The previous article in this project, Set-based Thinking, discussed why a set-based approach is much faster and less resource-hungry than a RBAR-approach, for accessing data rows. In this article, I am going to demonstrate why storing data in an efficient manner, for both saving and fetching rows, is very important in terms of data integrity and, to a certain point, query performance.

We’ll create a completely de-normalized design and then work through the refactoring process necessary to transform the design, step-by-step, through each of the Normal Forms. At each stage, we’ll assess the impact of our changes on query design and performance, and in terms of the reduction in exposure to the risk of data modification anomalies.

To work through the example in this article, you will need the set of scripts available at the bottom of the article, as well as a means to generate one million rows of test data. I used SQL Data Generator (and provide my SDG project file with the download), but other tools are available.

Table Design in OLAP versus OLTP

An OLAP (Online Analytical Processing) system is typically subject to few writes and many reads. For example, a data warehouse is an OLAP system where data storage is centralized and refreshed one or more times per day. The number of reads is high, because the data warehouse’s fact-tables hold all historical data. Built on top of the data warehouse are reports, in Reporting Services, and cubes, in Analysis Services, for examining historical trends, predicting future ones, and so on.

When designing tables for such a system, we want the tables to be as wide as possible to save CPU when reading the data; in other words, we want to denormalize the data as far as possible, to save computation time for JOINs.

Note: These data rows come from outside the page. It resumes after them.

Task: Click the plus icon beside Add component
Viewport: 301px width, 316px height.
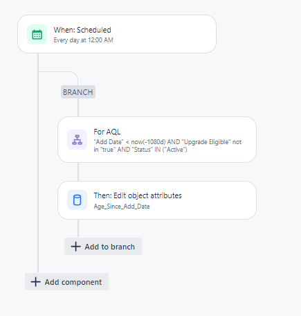Action: click(35, 282)
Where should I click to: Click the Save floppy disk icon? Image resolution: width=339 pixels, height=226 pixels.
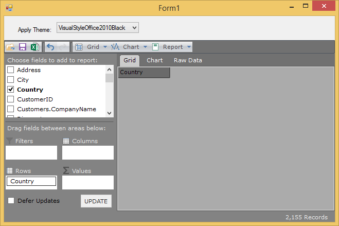22,47
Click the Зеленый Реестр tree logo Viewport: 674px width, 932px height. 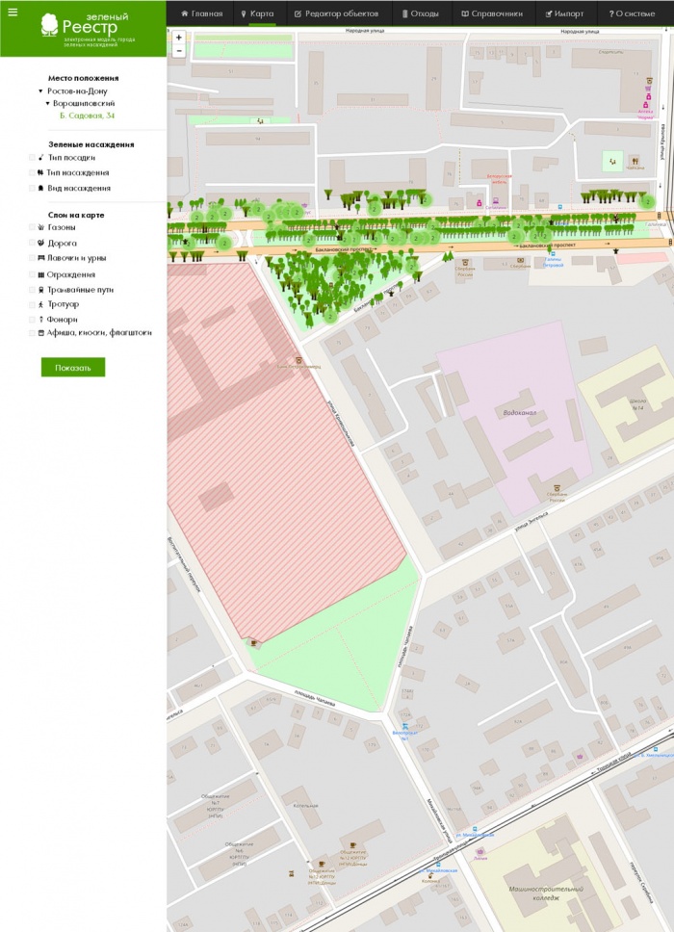point(49,26)
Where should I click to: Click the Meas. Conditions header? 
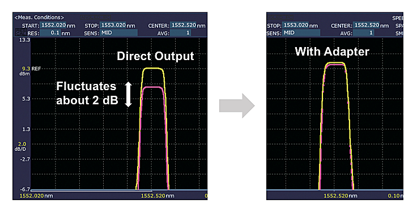click(39, 18)
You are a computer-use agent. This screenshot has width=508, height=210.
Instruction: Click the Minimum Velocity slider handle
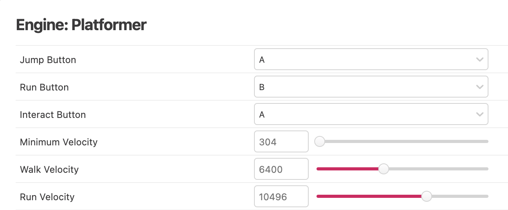(x=320, y=141)
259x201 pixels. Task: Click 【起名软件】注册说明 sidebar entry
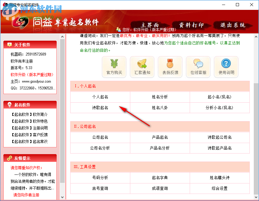(30, 128)
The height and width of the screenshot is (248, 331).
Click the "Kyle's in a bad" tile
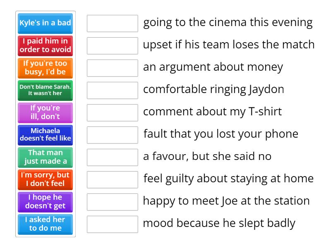pos(46,23)
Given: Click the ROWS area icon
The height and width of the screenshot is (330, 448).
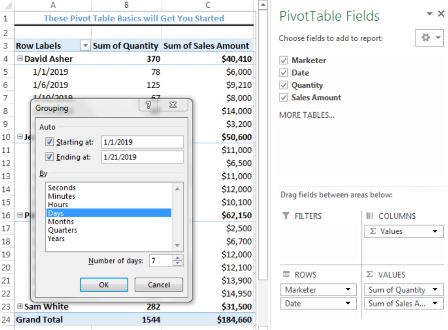Looking at the screenshot, I should (x=287, y=274).
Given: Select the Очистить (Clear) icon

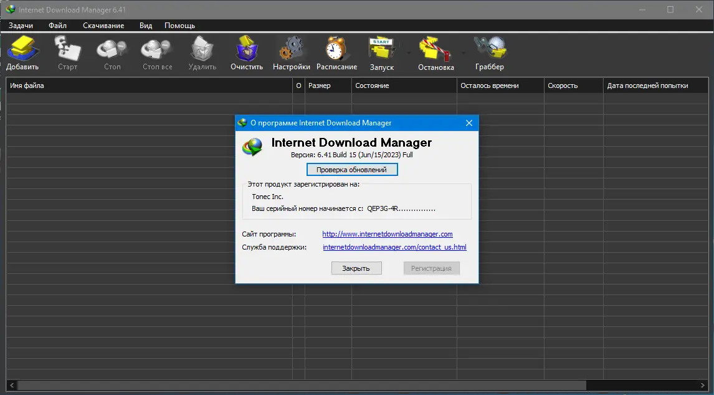Looking at the screenshot, I should 246,47.
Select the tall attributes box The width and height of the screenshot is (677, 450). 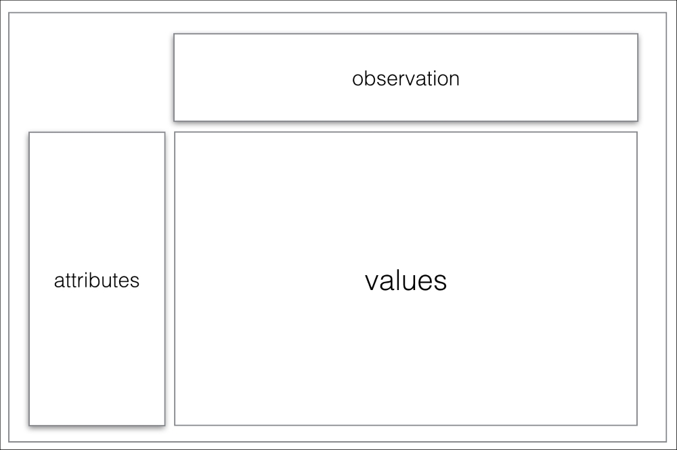click(x=97, y=279)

Data Warehouse design approaches
Two well-known authors, Bill Inmon and Ralph Kimball, offer strong opinions and different approaches to data warehouse design. Inmon’s design suggests a normalized design whereas Kimball favors the de-normalized, dimensional model (https://en.wikipedia.org/wiki/Data_warehouse). There is no right or wrong approach. However, most data warehouses I have seen started out as a department project and later escalated into an enterprise model. This is one reason why the design of many data warehouses most closely resembles the Kimball model.

By contrast, OLTP (Online Transaction Processing) systems are typically subject to many writes and fewer reads. For these systems to be as effective as possible, the guidelines for table design, to ensure speed and accuracy, are very different but equally important. Here, we would like our database to be normalized, as far as is practical.

Problems with De-normalized Designs

A typical de-normalized database design will generally contain only a few, large tables with many columns. These tables are likely to contain data that is not well structured. For example:

  • A column may contain compound values, requiring SQL Server to perform often-complex calculations to return the required data
  • A column may contain redundant data (a strong indicator that a database is under- normalized is the need to use the DISTINCT keyword in SQL queries, in order to return the correct data set).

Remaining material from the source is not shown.